#### ASSIGNED TASK:
Transcribe all the records with complete accuracy.

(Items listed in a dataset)
◇ ◇ ◇ ◇ ◇ ◇ ◇

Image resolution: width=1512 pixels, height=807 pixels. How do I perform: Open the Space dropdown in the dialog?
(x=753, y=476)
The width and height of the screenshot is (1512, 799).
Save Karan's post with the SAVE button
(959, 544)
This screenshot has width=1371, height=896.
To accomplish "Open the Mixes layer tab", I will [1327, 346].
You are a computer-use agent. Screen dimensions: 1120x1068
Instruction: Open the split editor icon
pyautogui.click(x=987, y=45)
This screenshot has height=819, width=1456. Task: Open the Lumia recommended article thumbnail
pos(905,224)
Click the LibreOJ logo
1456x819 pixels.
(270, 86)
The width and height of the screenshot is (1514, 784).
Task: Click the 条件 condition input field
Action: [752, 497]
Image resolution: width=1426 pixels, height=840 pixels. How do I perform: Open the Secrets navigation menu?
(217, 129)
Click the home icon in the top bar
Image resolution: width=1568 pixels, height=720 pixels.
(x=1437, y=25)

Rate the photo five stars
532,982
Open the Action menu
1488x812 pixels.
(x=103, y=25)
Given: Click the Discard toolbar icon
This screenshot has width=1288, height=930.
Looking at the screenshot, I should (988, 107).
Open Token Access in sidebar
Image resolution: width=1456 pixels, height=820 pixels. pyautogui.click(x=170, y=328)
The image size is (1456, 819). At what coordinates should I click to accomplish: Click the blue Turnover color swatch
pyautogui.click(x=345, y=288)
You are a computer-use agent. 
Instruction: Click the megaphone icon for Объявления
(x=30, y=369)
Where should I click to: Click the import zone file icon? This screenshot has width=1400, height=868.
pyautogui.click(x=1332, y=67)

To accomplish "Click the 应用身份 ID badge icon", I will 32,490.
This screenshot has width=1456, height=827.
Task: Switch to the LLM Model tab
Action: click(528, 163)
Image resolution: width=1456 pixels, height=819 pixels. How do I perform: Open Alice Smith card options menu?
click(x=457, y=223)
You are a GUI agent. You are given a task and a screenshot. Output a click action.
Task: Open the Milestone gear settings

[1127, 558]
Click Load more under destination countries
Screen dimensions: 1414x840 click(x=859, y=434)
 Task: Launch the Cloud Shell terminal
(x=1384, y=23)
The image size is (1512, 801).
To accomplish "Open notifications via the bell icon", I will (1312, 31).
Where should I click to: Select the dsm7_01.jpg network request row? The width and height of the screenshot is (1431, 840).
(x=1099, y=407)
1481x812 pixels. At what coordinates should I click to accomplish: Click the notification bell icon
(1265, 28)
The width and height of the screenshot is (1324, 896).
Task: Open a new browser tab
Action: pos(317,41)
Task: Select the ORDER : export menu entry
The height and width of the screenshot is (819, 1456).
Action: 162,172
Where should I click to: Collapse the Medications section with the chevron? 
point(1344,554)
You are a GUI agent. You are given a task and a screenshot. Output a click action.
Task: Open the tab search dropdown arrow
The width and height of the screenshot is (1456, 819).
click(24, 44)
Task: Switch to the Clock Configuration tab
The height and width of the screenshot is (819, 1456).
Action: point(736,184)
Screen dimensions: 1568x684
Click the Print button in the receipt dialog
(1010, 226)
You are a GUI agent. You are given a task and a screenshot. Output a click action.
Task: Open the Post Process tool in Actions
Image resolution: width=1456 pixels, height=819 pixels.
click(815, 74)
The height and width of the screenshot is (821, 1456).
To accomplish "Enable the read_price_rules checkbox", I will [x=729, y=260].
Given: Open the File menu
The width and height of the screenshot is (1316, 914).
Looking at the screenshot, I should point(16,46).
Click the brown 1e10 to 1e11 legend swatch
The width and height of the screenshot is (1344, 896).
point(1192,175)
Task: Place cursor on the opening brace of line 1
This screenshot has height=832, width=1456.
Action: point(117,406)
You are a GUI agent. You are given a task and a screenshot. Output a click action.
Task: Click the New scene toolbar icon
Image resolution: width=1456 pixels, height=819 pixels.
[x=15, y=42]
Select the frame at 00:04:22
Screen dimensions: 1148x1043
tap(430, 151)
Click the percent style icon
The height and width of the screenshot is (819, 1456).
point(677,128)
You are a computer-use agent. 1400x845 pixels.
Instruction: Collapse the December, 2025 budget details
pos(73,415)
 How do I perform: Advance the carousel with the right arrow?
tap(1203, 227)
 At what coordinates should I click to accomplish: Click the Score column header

◇ ◇ ◇ ◇ ◇ ◇ ◇

#### RESULT OF THE EXERCISE:
Image resolution: width=1512 pixels, height=807 pixels. How do I perform: Open the Space dropdown in the dialog?
(x=753, y=476)
The width and height of the screenshot is (1512, 799).
Save Karan's post with the SAVE button
(959, 544)
This screenshot has width=1371, height=896.
To accomplish "Open the Mixes layer tab", I will [1327, 346].
You are a computer-use agent. Screen dimensions: 1120x1068
Instruction: Open the split editor icon
pyautogui.click(x=987, y=45)
This screenshot has height=819, width=1456. Task: Open the Lumia recommended article thumbnail
pos(905,224)
Click the LibreOJ logo
1456x819 pixels.
(270, 86)
The width and height of the screenshot is (1514, 784).
Task: Click the 条件 condition input field
Action: [752, 497]
Image resolution: width=1426 pixels, height=840 pixels. How do I perform: Open the Secrets navigation menu?
(217, 129)
Click the home icon in the top bar
Image resolution: width=1568 pixels, height=720 pixels.
(x=1437, y=25)

Rate the photo five stars
532,982
Open the Action menu
1488x812 pixels.
(x=103, y=25)
Given: Click the Discard toolbar icon
This screenshot has width=1288, height=930.
Looking at the screenshot, I should (988, 107).
Open Token Access in sidebar
Image resolution: width=1456 pixels, height=820 pixels. pyautogui.click(x=170, y=328)
The image size is (1456, 819). At what coordinates should I click to accomplish: Click the blue Turnover color swatch
pyautogui.click(x=345, y=288)
You are a computer-use agent. 
Instruction: Click the megaphone icon for Объявления
(x=30, y=369)
Where should I click to: Click the import zone file icon? This screenshot has width=1400, height=868.
pyautogui.click(x=1332, y=67)

To accomplish "Click the 应用身份 ID badge icon", I will 32,490.
This screenshot has width=1456, height=827.
Task: Switch to the LLM Model tab
Action: click(528, 163)
Image resolution: width=1456 pixels, height=819 pixels. How do I perform: Open Alice Smith card options menu?
click(x=457, y=223)
You are a GUI agent. You are given a task and a screenshot. Output a click action.
Task: Open the Milestone gear settings

[1127, 558]
Click Load more under destination countries
Screen dimensions: 1414x840 click(x=859, y=434)
 Task: Launch the Cloud Shell terminal
(x=1384, y=23)
The image size is (1512, 801).
To accomplish "Open notifications via the bell icon", I will (1312, 31).
Where should I click to: Select the dsm7_01.jpg network request row? The width and height of the screenshot is (1431, 840).
(x=1099, y=407)
1481x812 pixels. At what coordinates should I click to accomplish: Click the notification bell icon
(1265, 28)
The width and height of the screenshot is (1324, 896).
Task: Open a new browser tab
Action: pos(317,41)
Task: Select the ORDER : export menu entry
The height and width of the screenshot is (819, 1456).
Action: 162,172
Where should I click to: Collapse the Medications section with the chevron? 
point(1344,554)
You are a GUI agent. You are given a task and a screenshot. Output a click action.
Task: Open the tab search dropdown arrow
The width and height of the screenshot is (1456, 819).
click(24, 44)
Task: Switch to the Clock Configuration tab
The height and width of the screenshot is (819, 1456).
Action: point(736,184)
Screen dimensions: 1568x684
Click the Print button in the receipt dialog
(1010, 226)
You are a GUI agent. You are given a task and a screenshot. Output a click action.
Task: Open the Post Process tool in Actions
Image resolution: width=1456 pixels, height=819 pixels.
click(815, 74)
The height and width of the screenshot is (821, 1456).
To accomplish "Enable the read_price_rules checkbox", I will [x=729, y=260].
Given: Open the File menu
The width and height of the screenshot is (1316, 914).
Looking at the screenshot, I should point(16,46).
Click the brown 1e10 to 1e11 legend swatch
The width and height of the screenshot is (1344, 896).
point(1192,175)
Task: Place cursor on the opening brace of line 1
This screenshot has height=832, width=1456.
Action: point(117,406)
You are a GUI agent. You are given a task and a screenshot. Output a click action.
Task: Click the New scene toolbar icon
Image resolution: width=1456 pixels, height=819 pixels.
[x=15, y=42]
Select the frame at 00:04:22
Screen dimensions: 1148x1043
tap(430, 151)
Click the percent style icon
The height and width of the screenshot is (819, 1456).
point(677,128)
You are a computer-use agent. 1400x845 pixels.
Instruction: Collapse the December, 2025 budget details
pos(73,415)
 How do I perform: Advance the carousel with the right arrow?
tap(1203, 227)
 At what coordinates should I click to accomplish: Click the Score column header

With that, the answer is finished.